▶ _TASK DESCRIPTION_: Beginning at the line that contains "The height and width of the screenshot is (526, 1024)." and ending at the last line of the entries, write out each line exactly; include nothing outside that span.

[Stored data entries]
______________________________

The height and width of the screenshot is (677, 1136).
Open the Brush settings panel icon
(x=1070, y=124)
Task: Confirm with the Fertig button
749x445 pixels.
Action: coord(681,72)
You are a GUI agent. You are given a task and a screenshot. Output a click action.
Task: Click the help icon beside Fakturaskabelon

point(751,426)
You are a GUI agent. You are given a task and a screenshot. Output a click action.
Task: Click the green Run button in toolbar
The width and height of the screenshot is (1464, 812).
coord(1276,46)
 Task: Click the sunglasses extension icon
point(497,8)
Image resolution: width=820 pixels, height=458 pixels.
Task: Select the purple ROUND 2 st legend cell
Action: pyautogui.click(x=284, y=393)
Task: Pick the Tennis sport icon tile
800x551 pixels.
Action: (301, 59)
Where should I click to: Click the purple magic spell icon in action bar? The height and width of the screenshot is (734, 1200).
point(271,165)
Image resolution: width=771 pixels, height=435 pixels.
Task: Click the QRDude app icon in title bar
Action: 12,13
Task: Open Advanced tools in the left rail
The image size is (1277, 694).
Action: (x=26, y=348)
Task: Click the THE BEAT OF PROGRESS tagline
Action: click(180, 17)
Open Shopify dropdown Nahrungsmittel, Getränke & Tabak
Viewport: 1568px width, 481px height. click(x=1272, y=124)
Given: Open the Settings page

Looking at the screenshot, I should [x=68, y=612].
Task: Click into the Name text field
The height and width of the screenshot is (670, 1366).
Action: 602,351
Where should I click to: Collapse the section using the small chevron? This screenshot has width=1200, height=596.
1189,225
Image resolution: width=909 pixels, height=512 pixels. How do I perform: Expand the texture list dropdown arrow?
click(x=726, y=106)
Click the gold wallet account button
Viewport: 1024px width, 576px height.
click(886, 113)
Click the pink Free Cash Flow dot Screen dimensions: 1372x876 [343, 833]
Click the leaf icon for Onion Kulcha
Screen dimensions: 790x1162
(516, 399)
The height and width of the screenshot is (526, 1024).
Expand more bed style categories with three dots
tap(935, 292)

______________________________

▶ _SOLVED EXERCISE_:
The height and width of the screenshot is (526, 1024).
Expand more bed style categories with three dots
tap(935, 292)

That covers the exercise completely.